## Records
================

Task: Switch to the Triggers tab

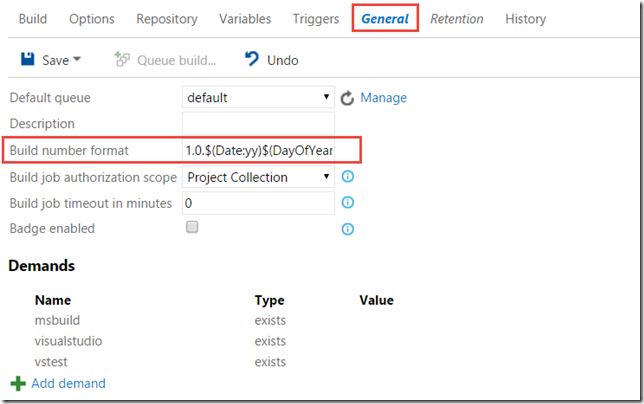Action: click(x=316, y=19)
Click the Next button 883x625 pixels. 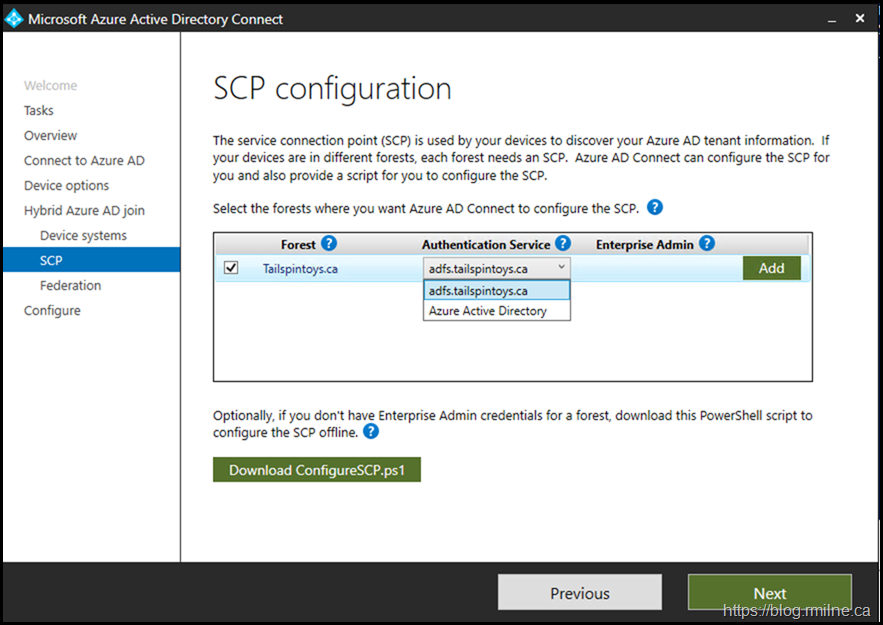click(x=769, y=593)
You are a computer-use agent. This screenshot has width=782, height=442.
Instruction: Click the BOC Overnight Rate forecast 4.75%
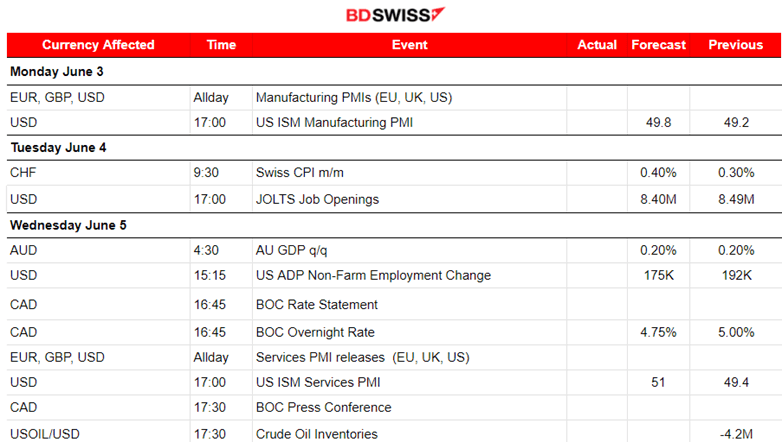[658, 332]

================

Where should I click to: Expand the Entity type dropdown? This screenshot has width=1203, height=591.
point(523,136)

================

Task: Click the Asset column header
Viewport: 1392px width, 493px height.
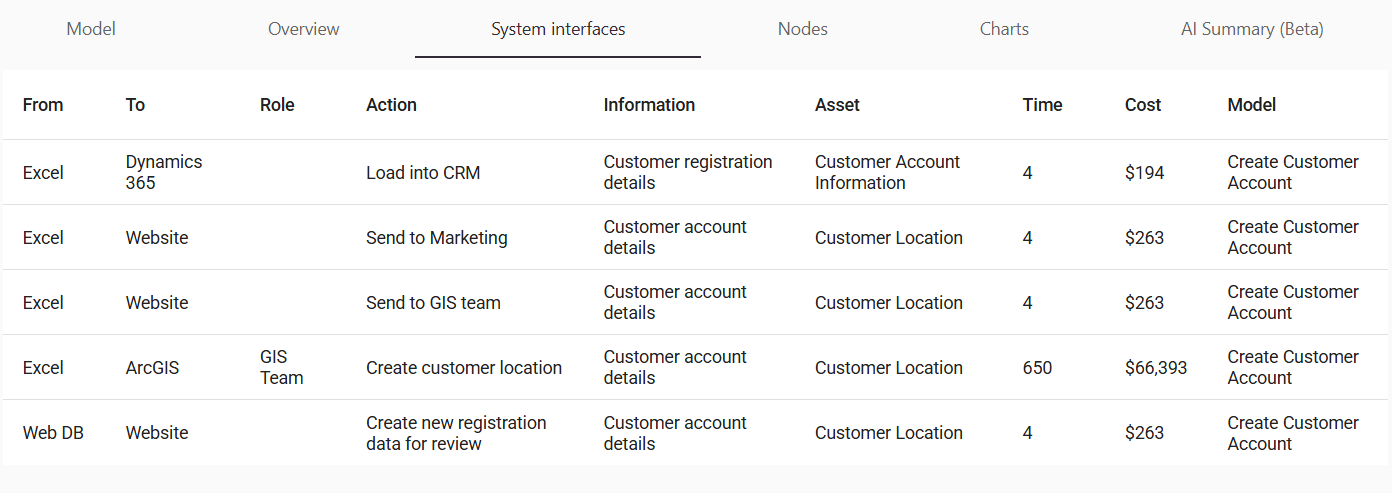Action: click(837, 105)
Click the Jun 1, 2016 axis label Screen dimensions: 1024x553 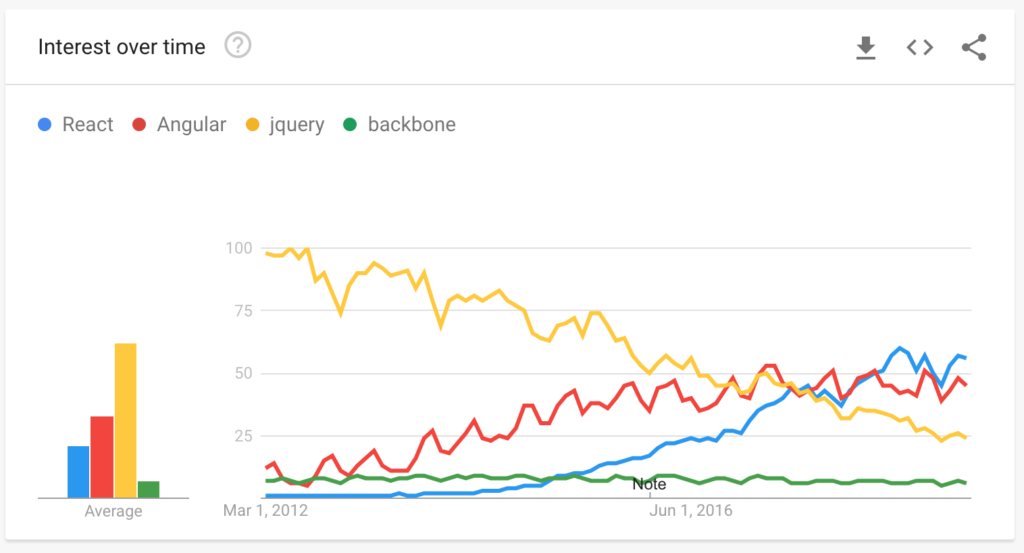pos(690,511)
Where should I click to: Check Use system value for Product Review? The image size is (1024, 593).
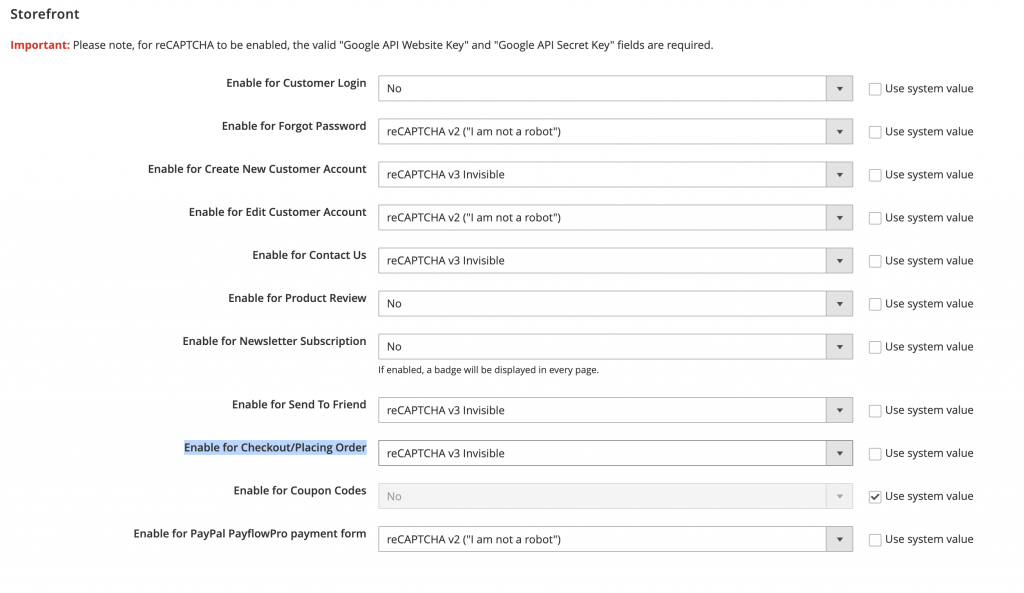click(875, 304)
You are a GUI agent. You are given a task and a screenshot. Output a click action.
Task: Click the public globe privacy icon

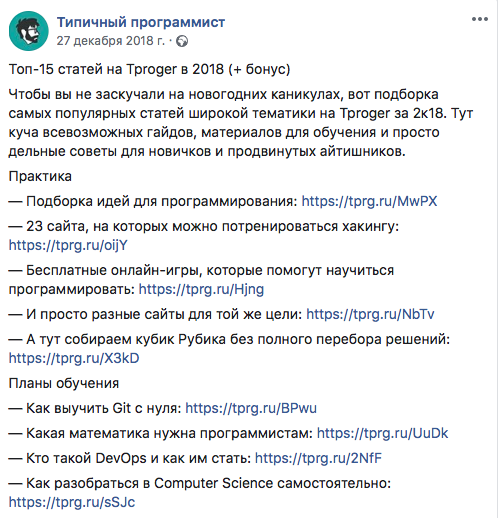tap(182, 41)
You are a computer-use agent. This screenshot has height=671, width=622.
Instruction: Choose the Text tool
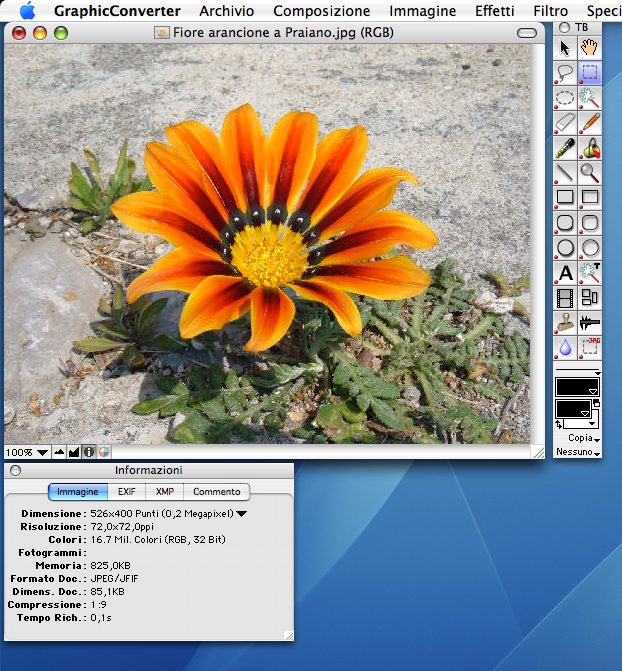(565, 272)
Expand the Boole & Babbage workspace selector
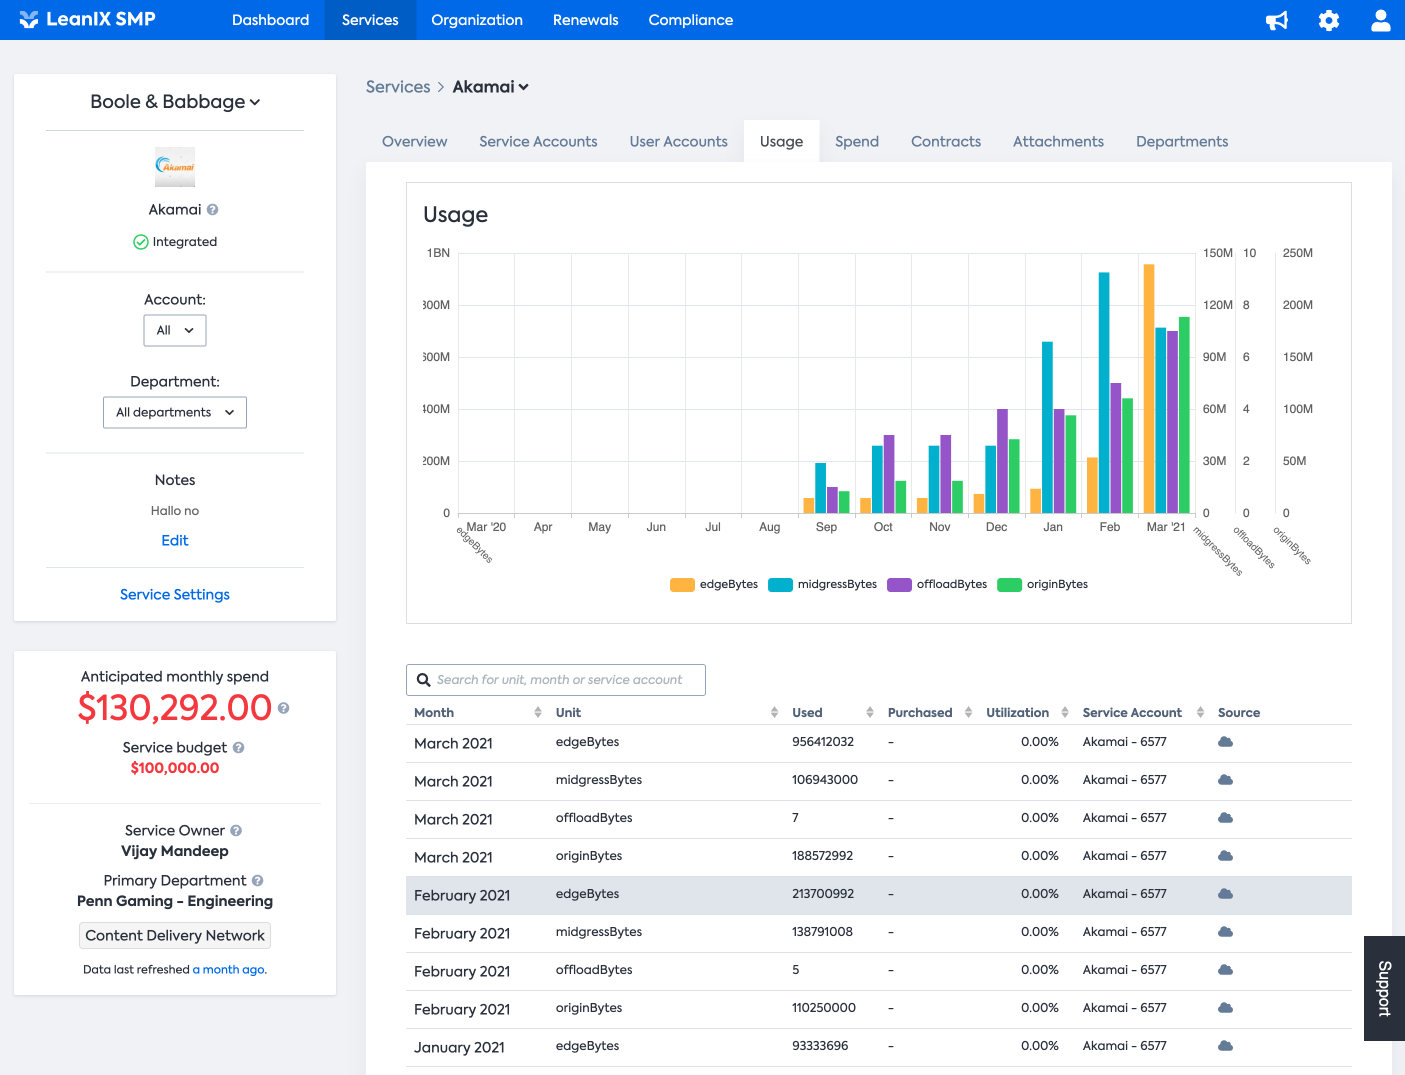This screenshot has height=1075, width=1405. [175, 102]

================

## Challenge
Quote the records exactly, starting at the line that contains "has height=671, width=622." and stopping after the line that contains "This screenshot has height=1075, width=1405.". Leave the pictures out.

## Written solution
You are a computer-use agent. This screenshot has height=671, width=622.
Instruction: Choose the Text tool
(565, 272)
Expand the Boole & Babbage workspace selector
This screenshot has height=1075, width=1405. [175, 102]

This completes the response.